Lest anyone think that I am feeling smug here, I am not. I have seen too many 1960s-era narratives in which heroic characters (like Patrick McGoohan’s role in Episode 6 of The Prisoner) defeat troubling AIs by stumping them with a flummoxing query. When McGoohan asks an insidious teaching machine to answer a single question—“Why?”—the big clunker sputters and smokes, its circuits overloaded by a single glimpse of existential uncertainty. Such a man-vs-machine throwdown is neither my goal nor even my favorite episode of The Prisoner (though it does wonderfully anticipate Judea Pearl’s critique of data-centric machine learning in The Book of Why and a long line of haters on educational software).

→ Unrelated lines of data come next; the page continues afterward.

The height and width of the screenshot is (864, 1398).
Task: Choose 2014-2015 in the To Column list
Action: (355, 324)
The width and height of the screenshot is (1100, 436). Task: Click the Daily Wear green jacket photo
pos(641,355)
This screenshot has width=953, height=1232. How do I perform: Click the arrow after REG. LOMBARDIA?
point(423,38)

While Stone showed us why it might be hard in the short run to give up the affordances of supersized datasets, Bode, resuming her presentation, returned to the question of ethical implications. Taking up the perspective of philosophy, she discussed Nick Bostrom’s “Vulnerable World Hypothesis,” comparing its advocacy of caution to the claims of Bender and her colleagues. “Technology policy,” Bostrom writes, “should not unquestioningly assume that all technology progress is beneficial.”

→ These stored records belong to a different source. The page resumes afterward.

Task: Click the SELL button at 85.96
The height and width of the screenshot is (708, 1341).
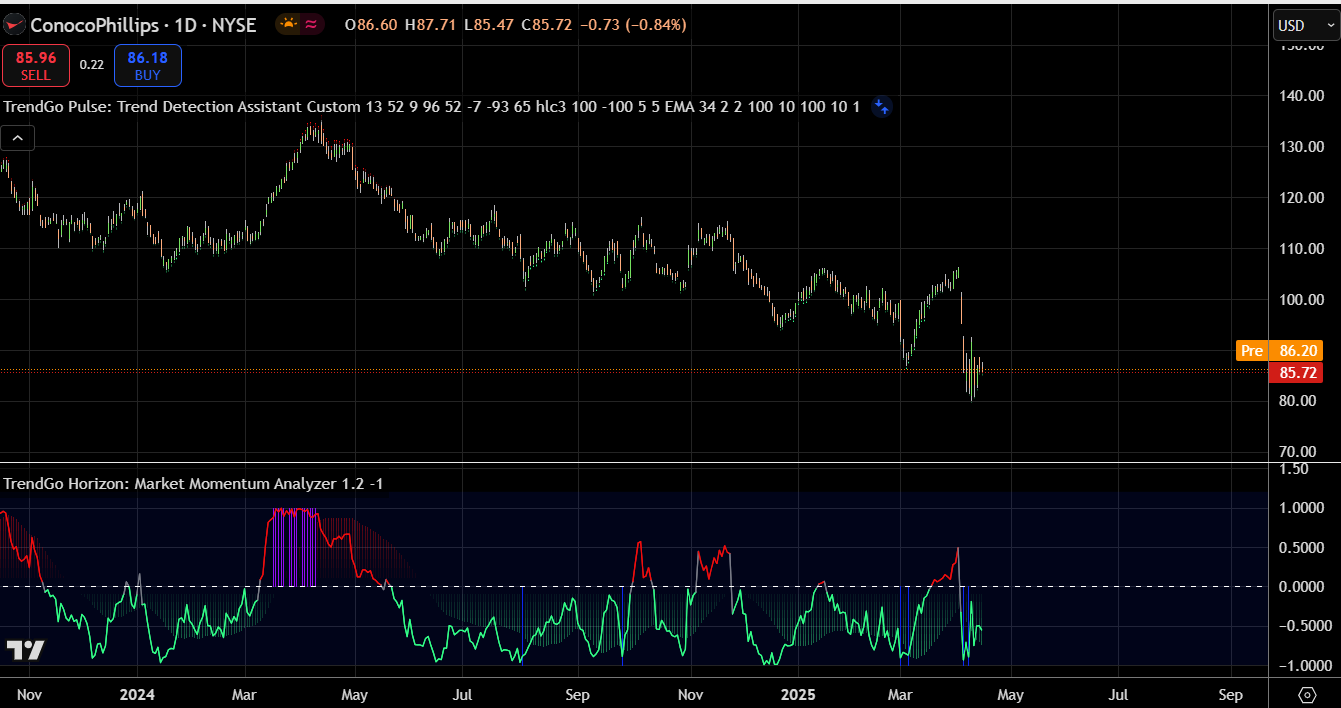Action: click(36, 66)
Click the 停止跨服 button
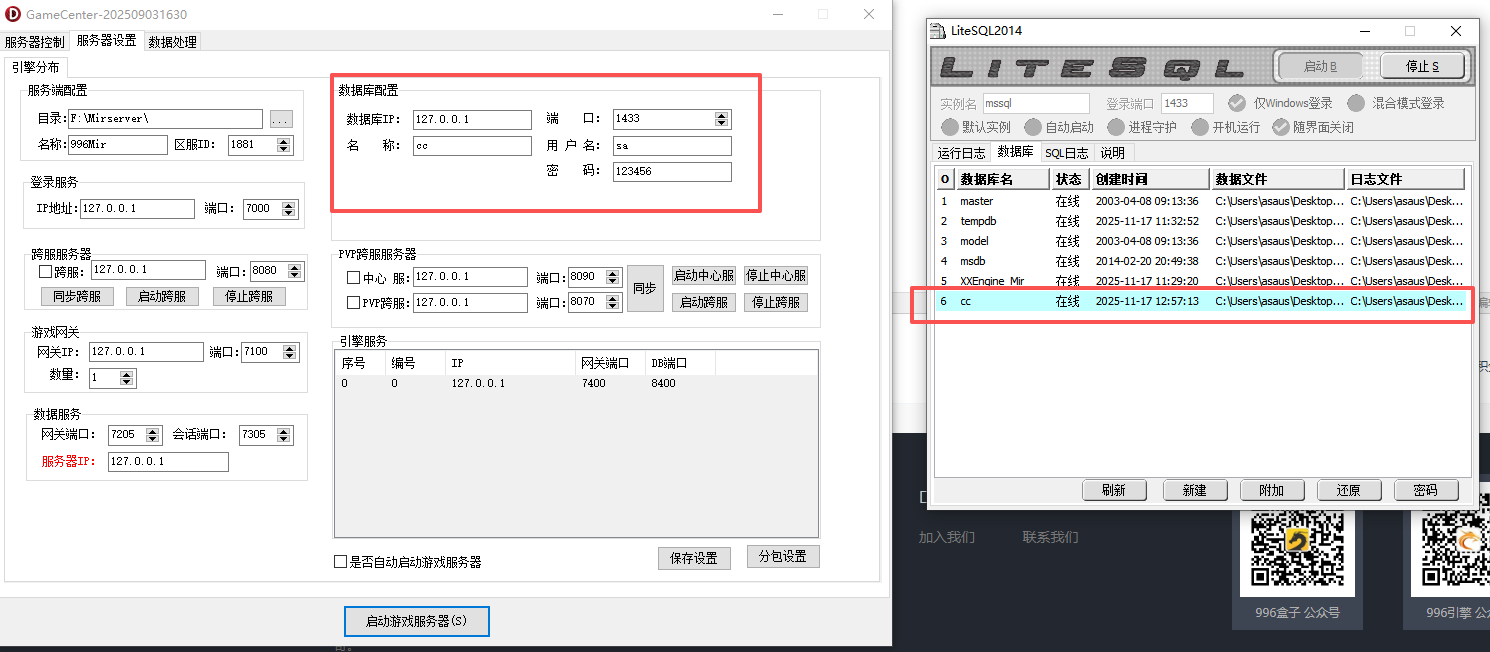 point(248,296)
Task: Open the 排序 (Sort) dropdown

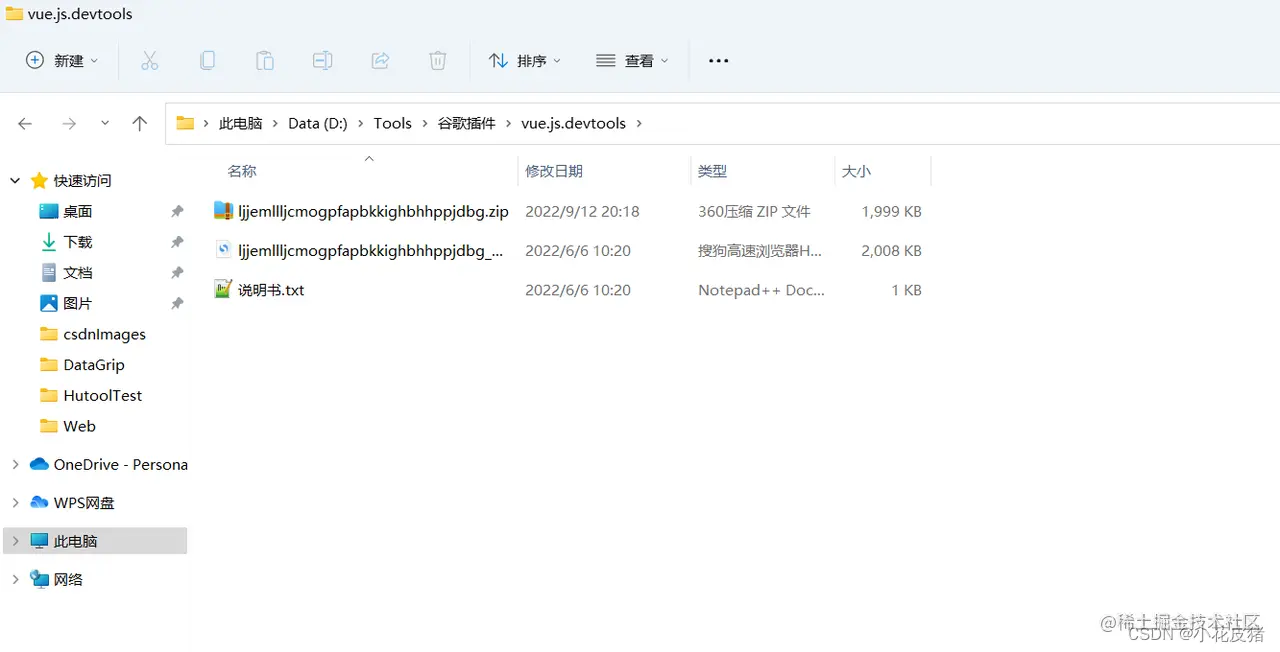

Turning to literary criticism, Bode contrasted the claim that stochastic parrots create an “ethical vacuum” (in the sense that no one is “accountable for their outputs”) to the standpoints of book and media history. According to these critical perspectives, “meaning” does not originate in a single actor (not even Flaubert!) but is, rather, “dispersed across…human and non-human agents.” Thus, it is not only authors but also editors, agents, and technologies of production, circulation and reception that “intervene in and shape the meaning of communication in ways that are not only intentional but infrastructural.” While Bode recognized the need to address the harms of LLMs, she wondered whether the attendant questions of meaning, responsibility, and agency ought to devolve to the humanness or not of the actor.
This is an intriguing question that, taken to its extreme, might suggest that in the effort to center urgent human needs, Bender, Gebru, et al. have abstracted communicative exchange from its infrastructural substrates—up to and including LLMs. To parrot GPT-3, “What exactly is ironizing here?”
*Reviewing this blog for a fact-check, Stone emphasized that the rarity at stake is mainly the combination of words: “If you pick two random low-frequency words that are sensible but not really related to one another, the phrase may or may not have ever been used before. The phrase ‘stochastic parrot’ itself was coined for Bender and colleagues’ paper and even today usages of this phrase still overwhelmingly trace back to their paper. The metaphors of a ‘stochastic mockingbird’ or (for our Australian partners) a ‘stochastic lyrebird’ fit Bender and colleagues’ point just as well. But google those phrases in quotes and (assuming this blog post is indexed) you’ll get the page you’re reading and no other—at least until our image catches on. As best we can tell, those phrases are tokened nowhere else on the internet.”